Start of SUPPLIED RECORDS

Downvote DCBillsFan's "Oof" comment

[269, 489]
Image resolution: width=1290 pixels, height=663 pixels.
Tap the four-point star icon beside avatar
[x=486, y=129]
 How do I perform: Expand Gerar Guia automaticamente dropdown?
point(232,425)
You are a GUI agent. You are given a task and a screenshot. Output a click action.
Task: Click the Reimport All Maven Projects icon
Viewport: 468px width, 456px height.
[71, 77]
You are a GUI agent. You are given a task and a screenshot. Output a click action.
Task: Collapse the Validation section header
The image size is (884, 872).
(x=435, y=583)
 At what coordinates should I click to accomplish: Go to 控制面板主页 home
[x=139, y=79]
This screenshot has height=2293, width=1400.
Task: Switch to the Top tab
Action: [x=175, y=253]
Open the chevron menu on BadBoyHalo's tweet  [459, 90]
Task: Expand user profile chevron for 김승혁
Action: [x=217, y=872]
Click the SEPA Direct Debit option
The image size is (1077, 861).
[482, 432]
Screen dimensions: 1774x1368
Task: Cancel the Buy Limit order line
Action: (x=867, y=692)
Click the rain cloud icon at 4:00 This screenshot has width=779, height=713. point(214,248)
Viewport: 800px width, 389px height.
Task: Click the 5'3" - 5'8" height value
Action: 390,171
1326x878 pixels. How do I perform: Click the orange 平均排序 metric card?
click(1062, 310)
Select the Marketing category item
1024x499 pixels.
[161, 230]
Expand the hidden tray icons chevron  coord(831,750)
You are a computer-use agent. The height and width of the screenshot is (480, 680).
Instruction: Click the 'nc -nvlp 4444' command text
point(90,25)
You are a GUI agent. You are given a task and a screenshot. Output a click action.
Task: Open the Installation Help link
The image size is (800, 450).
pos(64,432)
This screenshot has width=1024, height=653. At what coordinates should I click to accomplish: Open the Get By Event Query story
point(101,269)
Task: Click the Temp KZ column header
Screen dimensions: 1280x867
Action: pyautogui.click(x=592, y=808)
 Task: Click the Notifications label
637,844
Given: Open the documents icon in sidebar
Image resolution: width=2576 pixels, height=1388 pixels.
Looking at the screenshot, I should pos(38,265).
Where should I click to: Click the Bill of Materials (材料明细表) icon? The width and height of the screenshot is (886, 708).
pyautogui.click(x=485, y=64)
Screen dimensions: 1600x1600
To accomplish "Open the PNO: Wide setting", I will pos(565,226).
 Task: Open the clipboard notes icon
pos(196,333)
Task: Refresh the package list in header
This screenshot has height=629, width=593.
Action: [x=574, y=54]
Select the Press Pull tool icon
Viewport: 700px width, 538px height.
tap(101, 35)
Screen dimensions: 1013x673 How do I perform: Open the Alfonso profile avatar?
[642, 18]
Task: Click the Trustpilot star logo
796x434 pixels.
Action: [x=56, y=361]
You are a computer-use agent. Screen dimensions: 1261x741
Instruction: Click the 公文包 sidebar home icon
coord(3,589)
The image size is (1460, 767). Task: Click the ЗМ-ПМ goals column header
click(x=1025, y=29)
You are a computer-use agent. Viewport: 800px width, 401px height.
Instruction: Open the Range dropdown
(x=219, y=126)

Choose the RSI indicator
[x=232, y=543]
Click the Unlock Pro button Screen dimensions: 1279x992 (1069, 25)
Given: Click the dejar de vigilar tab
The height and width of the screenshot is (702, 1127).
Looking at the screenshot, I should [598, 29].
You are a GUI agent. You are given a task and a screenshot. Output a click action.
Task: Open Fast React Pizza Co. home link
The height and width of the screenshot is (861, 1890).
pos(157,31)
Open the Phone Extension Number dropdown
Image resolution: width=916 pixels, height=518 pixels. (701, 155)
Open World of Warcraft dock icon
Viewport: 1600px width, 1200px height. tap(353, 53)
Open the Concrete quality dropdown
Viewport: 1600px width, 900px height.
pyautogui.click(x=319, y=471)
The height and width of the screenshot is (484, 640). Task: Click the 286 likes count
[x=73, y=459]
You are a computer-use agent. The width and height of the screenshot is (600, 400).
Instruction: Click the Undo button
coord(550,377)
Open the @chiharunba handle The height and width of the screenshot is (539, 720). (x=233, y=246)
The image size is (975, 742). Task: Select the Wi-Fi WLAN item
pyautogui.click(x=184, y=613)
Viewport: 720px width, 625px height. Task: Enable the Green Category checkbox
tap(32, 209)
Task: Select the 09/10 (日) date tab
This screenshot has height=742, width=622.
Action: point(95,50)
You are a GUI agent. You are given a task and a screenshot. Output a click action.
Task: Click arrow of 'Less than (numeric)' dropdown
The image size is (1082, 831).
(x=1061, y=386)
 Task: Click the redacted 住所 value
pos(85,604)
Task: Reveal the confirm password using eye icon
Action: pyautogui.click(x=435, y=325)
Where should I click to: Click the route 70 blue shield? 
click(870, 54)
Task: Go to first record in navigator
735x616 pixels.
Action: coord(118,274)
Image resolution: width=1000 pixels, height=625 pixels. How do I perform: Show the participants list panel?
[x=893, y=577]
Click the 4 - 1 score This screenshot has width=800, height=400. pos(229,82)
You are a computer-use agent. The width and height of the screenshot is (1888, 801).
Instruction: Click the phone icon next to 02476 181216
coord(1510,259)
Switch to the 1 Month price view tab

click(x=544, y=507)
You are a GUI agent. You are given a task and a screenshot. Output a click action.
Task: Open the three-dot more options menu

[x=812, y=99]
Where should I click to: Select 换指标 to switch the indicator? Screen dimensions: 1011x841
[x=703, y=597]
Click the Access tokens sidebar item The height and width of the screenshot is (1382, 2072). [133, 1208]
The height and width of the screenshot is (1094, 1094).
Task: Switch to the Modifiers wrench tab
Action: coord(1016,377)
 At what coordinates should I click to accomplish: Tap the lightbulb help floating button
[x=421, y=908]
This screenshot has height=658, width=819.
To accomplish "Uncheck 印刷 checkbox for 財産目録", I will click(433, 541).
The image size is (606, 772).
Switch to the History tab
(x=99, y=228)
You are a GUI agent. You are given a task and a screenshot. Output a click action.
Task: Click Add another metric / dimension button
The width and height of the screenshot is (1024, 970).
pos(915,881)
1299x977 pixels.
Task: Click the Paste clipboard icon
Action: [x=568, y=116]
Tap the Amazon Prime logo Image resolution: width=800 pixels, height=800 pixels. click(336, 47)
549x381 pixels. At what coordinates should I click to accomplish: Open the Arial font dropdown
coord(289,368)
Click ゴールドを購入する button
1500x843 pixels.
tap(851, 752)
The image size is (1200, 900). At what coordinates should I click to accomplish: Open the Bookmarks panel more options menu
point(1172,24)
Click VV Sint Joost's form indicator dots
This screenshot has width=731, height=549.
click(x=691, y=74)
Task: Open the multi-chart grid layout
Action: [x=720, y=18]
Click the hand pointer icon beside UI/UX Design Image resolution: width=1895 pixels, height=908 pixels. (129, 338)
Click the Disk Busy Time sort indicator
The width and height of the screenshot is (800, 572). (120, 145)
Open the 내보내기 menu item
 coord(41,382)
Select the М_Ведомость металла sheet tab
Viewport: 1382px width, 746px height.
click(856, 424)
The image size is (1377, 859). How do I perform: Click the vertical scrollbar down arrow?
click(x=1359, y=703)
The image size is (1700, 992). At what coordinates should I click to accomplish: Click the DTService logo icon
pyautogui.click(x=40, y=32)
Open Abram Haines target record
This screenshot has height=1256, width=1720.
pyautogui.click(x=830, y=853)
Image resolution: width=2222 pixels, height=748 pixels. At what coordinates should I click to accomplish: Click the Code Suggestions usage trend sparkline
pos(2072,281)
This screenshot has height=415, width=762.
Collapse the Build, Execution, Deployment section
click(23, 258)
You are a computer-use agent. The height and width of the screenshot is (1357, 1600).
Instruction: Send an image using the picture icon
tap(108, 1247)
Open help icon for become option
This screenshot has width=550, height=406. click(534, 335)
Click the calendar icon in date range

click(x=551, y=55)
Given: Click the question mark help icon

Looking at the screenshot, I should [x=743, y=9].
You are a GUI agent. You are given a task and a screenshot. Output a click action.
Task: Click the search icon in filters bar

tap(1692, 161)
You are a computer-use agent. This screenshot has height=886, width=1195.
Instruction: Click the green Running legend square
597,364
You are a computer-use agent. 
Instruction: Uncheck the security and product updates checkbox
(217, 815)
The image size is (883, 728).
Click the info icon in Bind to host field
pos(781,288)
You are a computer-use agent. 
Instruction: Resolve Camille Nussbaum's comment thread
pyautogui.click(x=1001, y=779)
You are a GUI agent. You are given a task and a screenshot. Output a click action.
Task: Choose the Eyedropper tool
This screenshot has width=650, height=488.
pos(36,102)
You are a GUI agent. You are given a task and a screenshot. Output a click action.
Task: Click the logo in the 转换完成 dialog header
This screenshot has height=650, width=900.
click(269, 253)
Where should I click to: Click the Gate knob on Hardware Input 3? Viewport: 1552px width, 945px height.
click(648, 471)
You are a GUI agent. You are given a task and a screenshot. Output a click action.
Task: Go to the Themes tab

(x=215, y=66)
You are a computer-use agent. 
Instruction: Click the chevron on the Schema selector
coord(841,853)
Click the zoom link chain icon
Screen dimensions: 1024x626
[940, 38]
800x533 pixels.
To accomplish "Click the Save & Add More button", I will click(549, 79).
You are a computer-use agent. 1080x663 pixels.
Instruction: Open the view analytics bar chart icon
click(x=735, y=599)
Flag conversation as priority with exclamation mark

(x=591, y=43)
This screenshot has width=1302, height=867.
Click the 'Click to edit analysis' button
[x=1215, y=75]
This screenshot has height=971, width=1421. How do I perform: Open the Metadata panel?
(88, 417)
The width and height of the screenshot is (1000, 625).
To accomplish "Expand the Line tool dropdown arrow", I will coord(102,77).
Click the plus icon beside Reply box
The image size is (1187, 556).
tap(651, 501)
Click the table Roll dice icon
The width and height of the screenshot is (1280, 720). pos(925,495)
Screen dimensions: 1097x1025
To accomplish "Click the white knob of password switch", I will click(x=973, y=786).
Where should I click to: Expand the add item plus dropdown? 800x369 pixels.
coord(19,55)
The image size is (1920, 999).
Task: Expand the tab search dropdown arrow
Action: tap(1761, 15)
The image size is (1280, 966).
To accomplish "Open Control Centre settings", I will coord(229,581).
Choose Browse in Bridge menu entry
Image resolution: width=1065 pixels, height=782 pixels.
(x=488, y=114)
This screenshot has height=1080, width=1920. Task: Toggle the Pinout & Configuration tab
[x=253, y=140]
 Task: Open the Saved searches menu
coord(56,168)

End of SUPPLIED RECORDS

◆ PROBLEM TO SOLVE ◆
From the line with "Task: Click the logo" through the last line of the records, set down every line exactly as written and leave out all others.

◆ WORKED SOLUTION ◆
Task: Click the logo in the 转换完成 dialog header
This screenshot has height=650, width=900.
click(269, 253)
Where should I click to: Click the Gate knob on Hardware Input 3? Viewport: 1552px width, 945px height.
click(648, 471)
You are a GUI agent. You are given a task and a screenshot. Output a click action.
Task: Go to the Themes tab

(x=215, y=66)
You are a computer-use agent. 
Instruction: Click the chevron on the Schema selector
coord(841,853)
Click the zoom link chain icon
Screen dimensions: 1024x626
[940, 38]
800x533 pixels.
To accomplish "Click the Save & Add More button", I will click(549, 79).
You are a computer-use agent. 1080x663 pixels.
Instruction: Open the view analytics bar chart icon
click(x=735, y=599)
Flag conversation as priority with exclamation mark

(x=591, y=43)
This screenshot has width=1302, height=867.
Click the 'Click to edit analysis' button
[x=1215, y=75]
This screenshot has height=971, width=1421. How do I perform: Open the Metadata panel?
(88, 417)
The width and height of the screenshot is (1000, 625).
To accomplish "Expand the Line tool dropdown arrow", I will coord(102,77).
Click the plus icon beside Reply box
The image size is (1187, 556).
tap(651, 501)
Click the table Roll dice icon
The width and height of the screenshot is (1280, 720). pos(925,495)
Screen dimensions: 1097x1025
To accomplish "Click the white knob of password switch", I will click(x=973, y=786).
Where should I click to: Expand the add item plus dropdown? 800x369 pixels.
coord(19,55)
The image size is (1920, 999).
Task: Expand the tab search dropdown arrow
Action: tap(1761, 15)
The image size is (1280, 966).
To accomplish "Open Control Centre settings", I will coord(229,581).
Choose Browse in Bridge menu entry
Image resolution: width=1065 pixels, height=782 pixels.
(x=488, y=114)
This screenshot has height=1080, width=1920. Task: Toggle the Pinout & Configuration tab
[x=253, y=140]
 Task: Open the Saved searches menu
coord(56,168)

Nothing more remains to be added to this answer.